Esquire Magazine noted: "We should be a long way from judging this president on his rhetoric or his portrayal of himself as a moral actor." That seems a more accurate conclusion.

My own take on his speech is that it's groundwork to cover his historical and possibily prosecuted ass, in case The Geneva Convention or the U.N. or History itself ever rises to prosecute Bush, Cheney, Obama et al for war crimes. It could happen.

You should raise your hand if 12 years ago (9/11) you knew: 1. That Bush's Global War on Terrorism would cause more than inconvenience, 2. That expanded surveillance would violate our privacy and erode civil rights, 3. That enhanced interrogation was torture, unconstitutional, immoral and evil, or 4. That U.S. Presidents would do nothing to stop it.
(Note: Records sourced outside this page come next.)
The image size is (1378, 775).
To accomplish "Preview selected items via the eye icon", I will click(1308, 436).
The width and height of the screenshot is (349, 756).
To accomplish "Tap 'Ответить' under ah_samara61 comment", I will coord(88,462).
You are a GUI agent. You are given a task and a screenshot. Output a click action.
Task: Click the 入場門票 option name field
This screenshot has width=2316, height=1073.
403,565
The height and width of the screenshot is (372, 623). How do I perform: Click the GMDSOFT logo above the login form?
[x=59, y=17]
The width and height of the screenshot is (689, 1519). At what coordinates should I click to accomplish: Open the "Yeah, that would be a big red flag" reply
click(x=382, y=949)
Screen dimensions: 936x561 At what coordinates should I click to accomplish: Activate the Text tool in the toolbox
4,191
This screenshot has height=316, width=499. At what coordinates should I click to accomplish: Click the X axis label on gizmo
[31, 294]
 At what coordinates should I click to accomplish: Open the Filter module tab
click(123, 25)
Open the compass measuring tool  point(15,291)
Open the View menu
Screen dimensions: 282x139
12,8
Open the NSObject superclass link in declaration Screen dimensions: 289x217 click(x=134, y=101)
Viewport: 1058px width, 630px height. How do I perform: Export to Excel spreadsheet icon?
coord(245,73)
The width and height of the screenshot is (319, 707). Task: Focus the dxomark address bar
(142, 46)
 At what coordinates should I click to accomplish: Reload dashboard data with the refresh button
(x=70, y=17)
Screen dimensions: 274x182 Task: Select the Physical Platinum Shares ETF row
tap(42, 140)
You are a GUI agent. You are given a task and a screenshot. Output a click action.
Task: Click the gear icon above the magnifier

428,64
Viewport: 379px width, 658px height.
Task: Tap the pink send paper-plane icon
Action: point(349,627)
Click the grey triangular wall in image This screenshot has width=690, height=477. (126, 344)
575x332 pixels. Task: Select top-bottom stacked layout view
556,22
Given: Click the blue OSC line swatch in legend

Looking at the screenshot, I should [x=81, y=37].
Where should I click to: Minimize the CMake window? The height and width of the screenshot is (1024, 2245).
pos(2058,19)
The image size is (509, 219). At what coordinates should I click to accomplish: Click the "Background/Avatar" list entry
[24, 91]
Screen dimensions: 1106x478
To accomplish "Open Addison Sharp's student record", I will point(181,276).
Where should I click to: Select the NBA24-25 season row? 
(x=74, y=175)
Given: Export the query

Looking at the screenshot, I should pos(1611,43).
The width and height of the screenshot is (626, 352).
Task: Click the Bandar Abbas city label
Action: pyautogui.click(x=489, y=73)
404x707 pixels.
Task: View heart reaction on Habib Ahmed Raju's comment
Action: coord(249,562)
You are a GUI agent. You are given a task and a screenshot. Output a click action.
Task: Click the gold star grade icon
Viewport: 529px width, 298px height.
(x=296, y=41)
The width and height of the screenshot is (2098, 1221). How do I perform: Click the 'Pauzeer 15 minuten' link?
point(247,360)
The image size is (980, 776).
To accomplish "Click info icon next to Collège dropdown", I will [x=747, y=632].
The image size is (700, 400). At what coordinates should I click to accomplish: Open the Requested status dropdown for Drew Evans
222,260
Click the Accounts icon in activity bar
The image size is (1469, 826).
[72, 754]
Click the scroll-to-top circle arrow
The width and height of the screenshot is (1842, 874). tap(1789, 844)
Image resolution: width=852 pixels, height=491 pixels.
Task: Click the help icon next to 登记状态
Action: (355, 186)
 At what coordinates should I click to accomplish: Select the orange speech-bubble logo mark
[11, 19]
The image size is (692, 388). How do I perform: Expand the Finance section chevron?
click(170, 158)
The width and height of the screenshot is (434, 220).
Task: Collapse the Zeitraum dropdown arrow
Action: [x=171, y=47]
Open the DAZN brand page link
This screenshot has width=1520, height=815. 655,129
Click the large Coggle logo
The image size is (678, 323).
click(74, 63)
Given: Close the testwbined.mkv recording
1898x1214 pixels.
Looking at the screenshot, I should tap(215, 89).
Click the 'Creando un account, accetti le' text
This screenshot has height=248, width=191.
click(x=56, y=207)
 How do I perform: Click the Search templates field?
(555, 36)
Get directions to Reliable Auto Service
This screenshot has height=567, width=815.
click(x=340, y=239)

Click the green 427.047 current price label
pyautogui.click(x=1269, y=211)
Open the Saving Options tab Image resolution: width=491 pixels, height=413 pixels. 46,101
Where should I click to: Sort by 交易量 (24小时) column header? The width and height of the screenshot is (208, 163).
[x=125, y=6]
Tally up how many you got right and a score of one or more makes you smarter than the last Presidents, present company, included.


Big Writing Opp

Since I'll be submitting something, you may not have a pulga's chance in a haboob of winning this, but here's a call for submissions from Lee & Low Books.

"Lee & Low Books, award-winning publisher of children's books, is pleased to announce the fourteenth annual NEW VOICES AWARD. The Award will be given for a children's picture book manuscript by a writer of color. The Award winner receives a cash prize of $1000 and our standard publication contract, including our basic advance and royalties for a first time author. An Honor Award winner will receive a cash prize of $500.

The New Voices Award encourages writers of color to submit their work to a publisher that takes pride in nurturing new talent. Go here for the details. Deadline: 9/30/13.


Can The Closet win?

Next Thursday at 6:00 pm in NYC, results of the International Latino Book Awards will be announced. My Chicano fantasy novel The Closet of Discarded Dreams is one of four finalists. The other three are already award winners, which puts my entry also in the category of a-pulga's-chance-in-a-haboob of winning.

I'll be sitting with friends in Denver, eating, drinking and not hoping as much as just mellowing that, at a minimum, the book was a contender. We'll see if there's más.